Nella mitologia greca Apollo era il dio della medicina e della poesia; Aristotele stesso sosteneva la forza guaritrice della catarsi. 

Il rapporto tra medicina e letteratura é sempre stato vivo attraverso scrittori medici illustri; ricordiamo per citarne alcuni: F. Rabelais (1494-1553); T.S.Smollet (1721-1771); O.Goldsmith (1730-1774); L.Keats (1795-1891); A.Conan Doyle (1859-1930); A.Cechov (1860-1904); W.S.Maugham (1874-1965); W.C.Williams (1883-1963); A.J.Cronin (1896-1981); W.Percy (1916-1990), ecc.

Redi (1626-1698); Tobino, lo scrittore psichiatra di Viareggio e il medico romano Armando Patti rappresentano solo tre esempi dei nostri. (Talento – Lorenzo editore – To).

La medicina, quindi, è un’arte, meno celeste forse della letteratura, più staccata dalle cose terrene e dalle corsie, ma che rispecchia certamente in alcuni il bisogno di soddisfare il passaggio dalla materia all’anima, a quell’anima universale, di cui ognuno di noi, indipendentemente dal ruolo che ricopre, è testimone.
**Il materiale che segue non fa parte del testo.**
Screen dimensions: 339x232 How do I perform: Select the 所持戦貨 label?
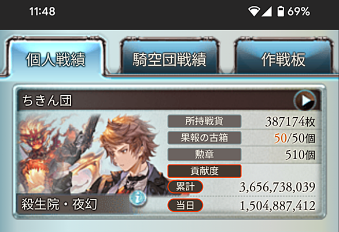coord(204,121)
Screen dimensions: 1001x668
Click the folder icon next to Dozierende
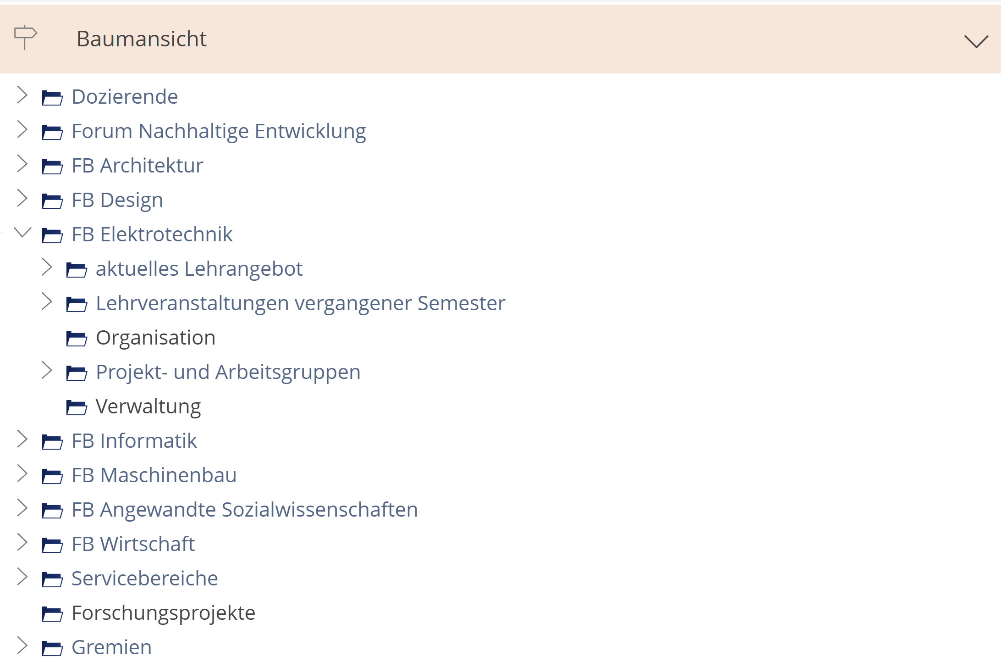point(52,97)
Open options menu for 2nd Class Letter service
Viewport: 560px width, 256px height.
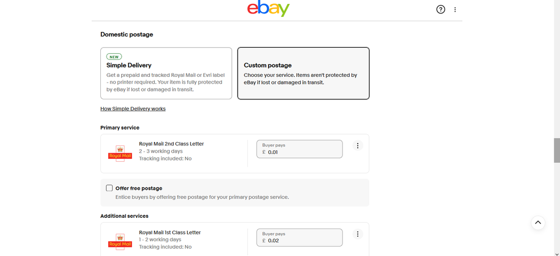click(x=358, y=145)
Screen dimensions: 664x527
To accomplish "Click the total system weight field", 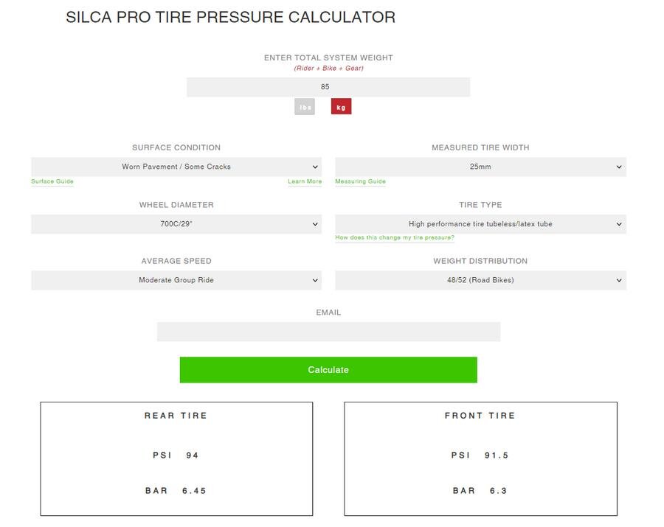I will click(328, 87).
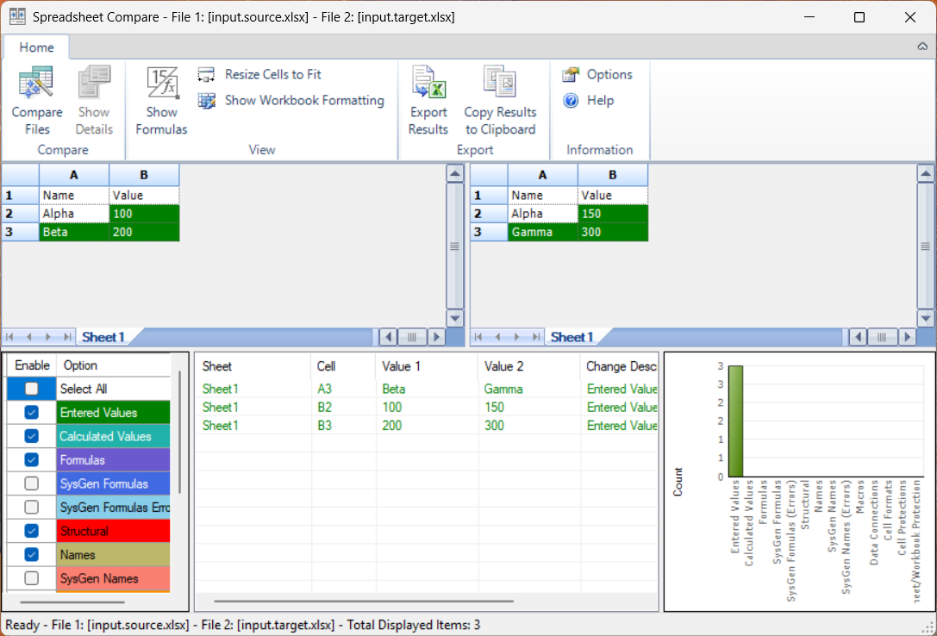Image resolution: width=937 pixels, height=636 pixels.
Task: Select the Home ribbon tab
Action: pyautogui.click(x=36, y=47)
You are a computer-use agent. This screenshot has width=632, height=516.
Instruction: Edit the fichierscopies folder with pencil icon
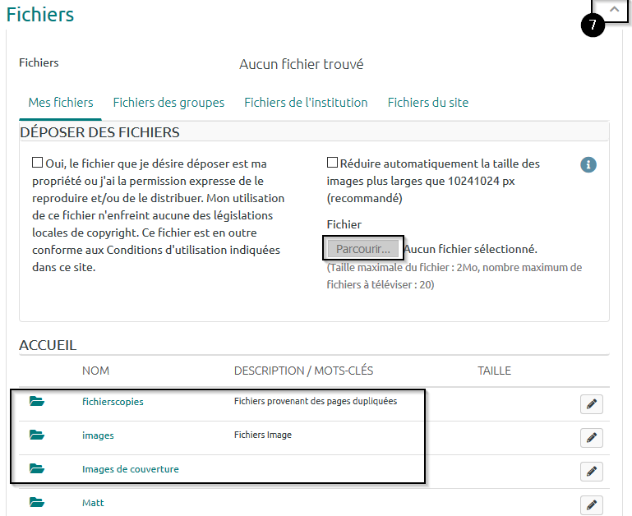click(x=591, y=404)
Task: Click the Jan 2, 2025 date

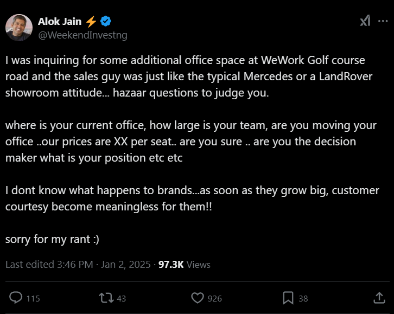Action: click(125, 264)

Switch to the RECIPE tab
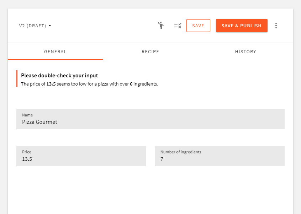click(150, 51)
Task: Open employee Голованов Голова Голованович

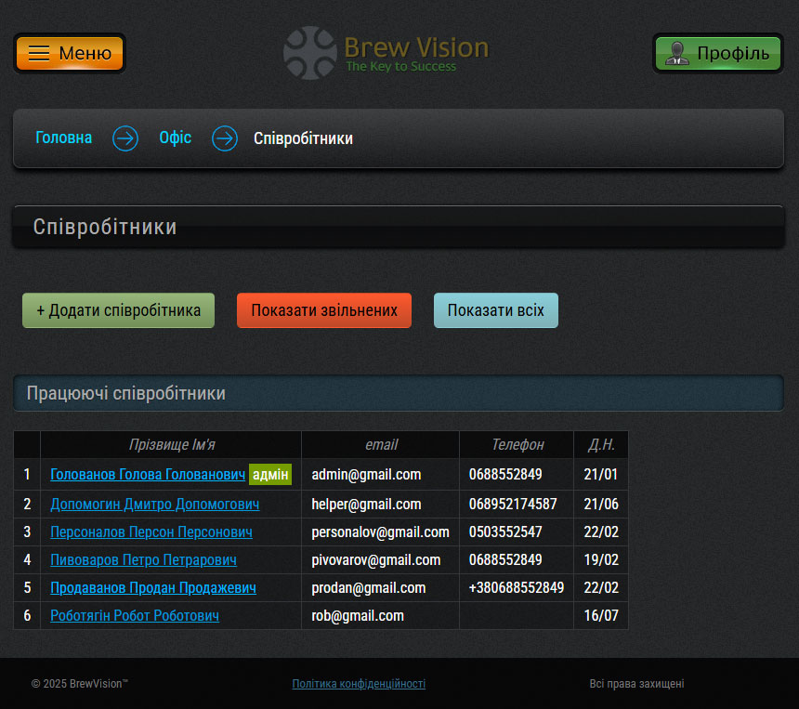Action: click(x=148, y=475)
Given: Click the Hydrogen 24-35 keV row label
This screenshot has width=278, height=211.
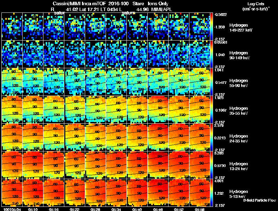Looking at the screenshot, I should (239, 139).
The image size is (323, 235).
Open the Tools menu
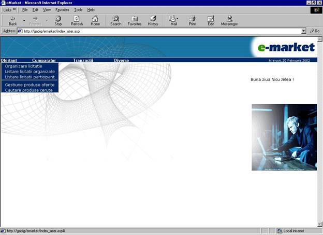click(78, 10)
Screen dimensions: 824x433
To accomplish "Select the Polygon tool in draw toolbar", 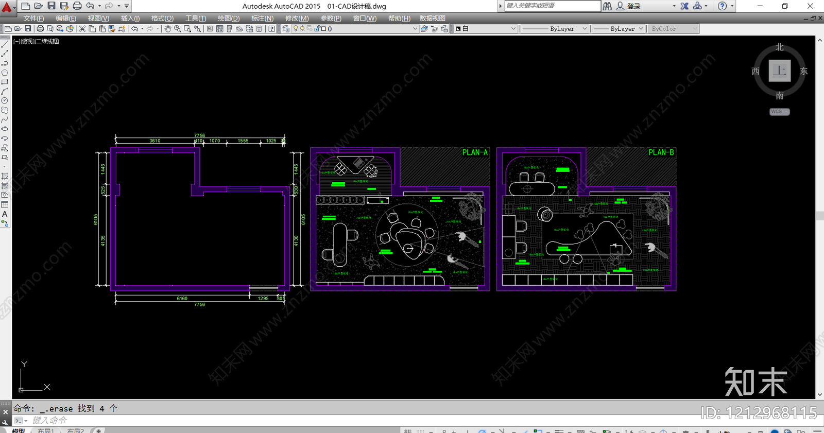I will point(5,73).
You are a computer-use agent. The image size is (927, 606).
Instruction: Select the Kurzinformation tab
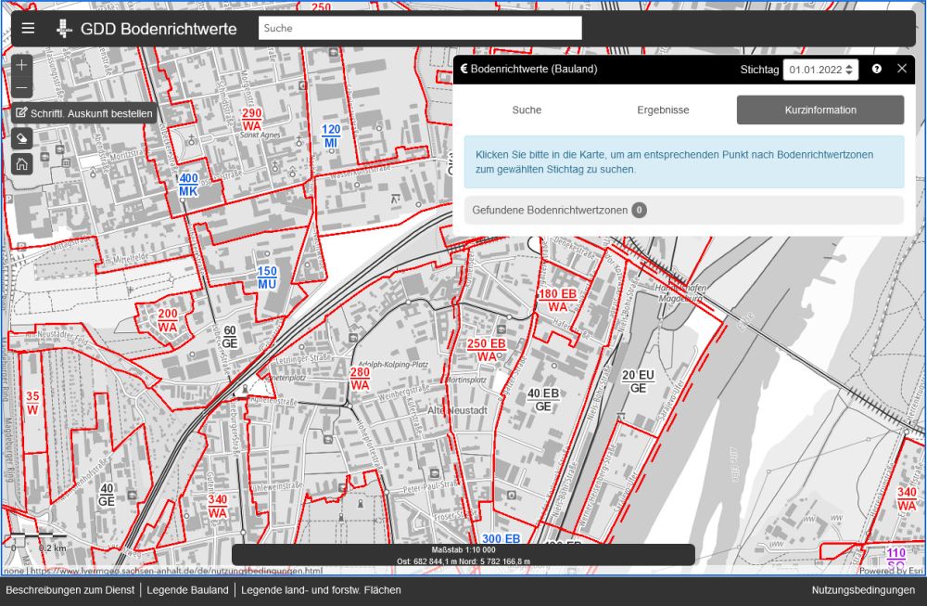coord(819,110)
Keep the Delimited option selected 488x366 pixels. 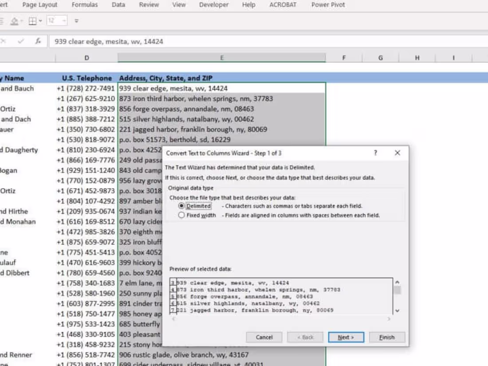(181, 206)
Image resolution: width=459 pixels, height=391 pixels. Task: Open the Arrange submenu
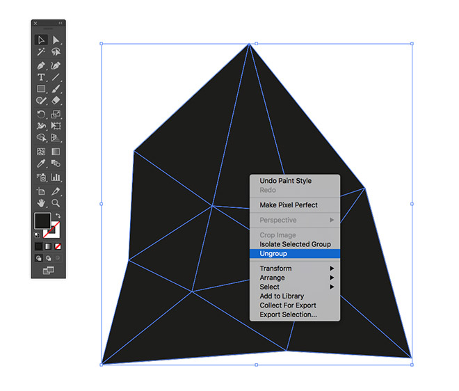[x=295, y=278]
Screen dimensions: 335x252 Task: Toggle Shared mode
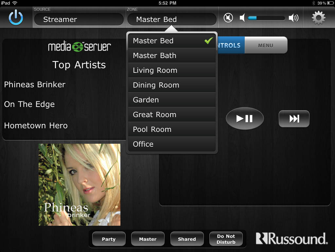[187, 239]
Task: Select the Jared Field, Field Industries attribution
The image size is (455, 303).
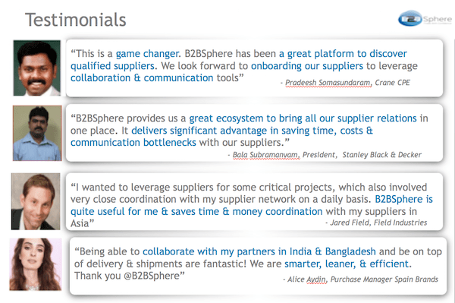Action: [x=376, y=223]
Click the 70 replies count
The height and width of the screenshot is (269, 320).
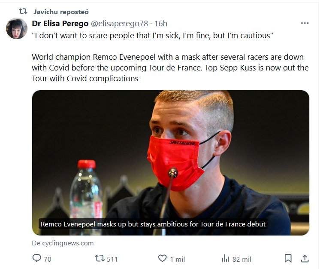point(47,259)
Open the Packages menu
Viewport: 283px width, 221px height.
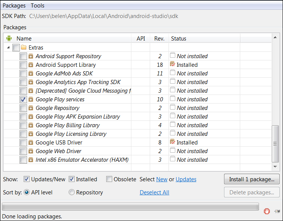14,6
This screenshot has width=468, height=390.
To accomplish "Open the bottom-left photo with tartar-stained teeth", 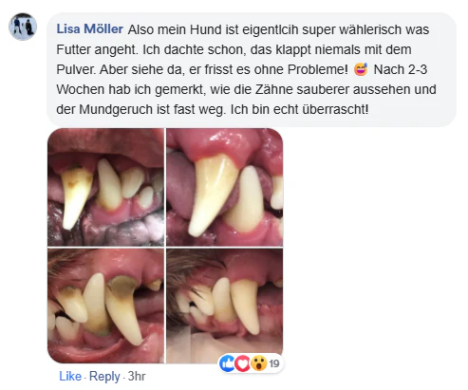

Con tale premessa alcuni si chiederanno, a questo punto, che cosa centri l’interrogativo del titolo “Emigrazione o immigrazione”.

Il quesito intende rilevare che i due termini della questione sono, in sostanza, le facce di una stessa medaglia, di una stessa anima che, dietro la spinta di una motivazione forte, passa da un cerchio all’altro.

L’Italia, paese di anime emigranti, oggi, è diventato il paese di anime immigrate, di extracomunitari; per molti, ciò rappresenta un problema inquietante, più concreto e visibile di quello degli ufo o extraterrestri, i quali – voci autorevoli ne affermano l’esistenza – invaderanno, forse, il nostro pianeta come fecero i colonizzatori dopo Cristoforo Colombo?

Non si vuole qui né volare sulle ali della fantascienza né costruire previsioni autorealizzanti, ma solo essere realisti cercando di mettersi da diversi punti di osservazione del problema, se si vuole affrontarlo ispirandosi ai principi di giustizia per farci costruttori di pace, partendo dai punti di unione e non da quelli di divisione.

Qual è il punto di unione se non la persona in quanto tale, i cui diritti sono universali, inalienabili e inviolabili: quante carte internazionali declamano i diritti, spesso violati in ogni parte del pianeta, soprattutto quelli riguardanti i bambini, che sono i nostri figli.

A proposito della persona umana è bene ricordare la lettera enciclica “Pacem in terris”, indirizzata a tutti gli esseri umani di buona volontà da Giovanni XXIII°, sulla pace di tutti i popoli da costruire nella verità, nella giustizia, nella carità e nella libertà (11 aprile 1963).

L’immigrato è una persona, soggetto di diritti, il quale si trova in condizione di gravi difficoltà sia economiche sia sociali, perciò in condizioni precarie di sopravvivenza è il primo essere umano portatore di diritti, fra i quali emerge il diritto all’assistenza sanitaria.

Quando ci si pone in tale ottica, nell’ottica di uomini giusti, diventa automatico farsi prossimi: spariscono di colpo le complicazioni, produzioni della nostra mente, di quella ragione manipolatrice di emozioni, protettrice da verità scomode per pacificare le coscienze, in una sorta di convinta sincerità. 

“E chi è il prossimo mio?” 

disse un dottore di legge a Gesù,

volendosi giustificare, 

e Gesù rispose: 

“Un uomo scendeva da Gerusalemme a Gerico…”. 

(Lc 10,23-30a)

La lezione più grande, quindi, che deriva dall’incontro con il paziente immigrato riguarda la dimensione sociale: la nostra capacità o incapacità di aiutare chi ha bisogno.

“Non c’è umanità senza compassione

e senza pietà…

Perciò questo samaritano sarà sempre uno scandalo,

un tormento, un rimprovero

per tutte le religioni inutili sulla terra.

Perciò “Gesù gli disse: va’ e anche tu fa’ lo stesso”.

Perché non c’è altro da fare. 

Diversamente l’uomo non si salva.

Né tu né lui.

E il povero dovrà morire; e tu sarai inutile.

Quando non rischi di essere persino dannoso:

pur sognando di cambiare il mondo

e di fare la più grande rivoluzione.

Sono appunto i samaritani che si fermano…

Perciò la creazione continua.

E la terra non sarà distrutta. Speriamo.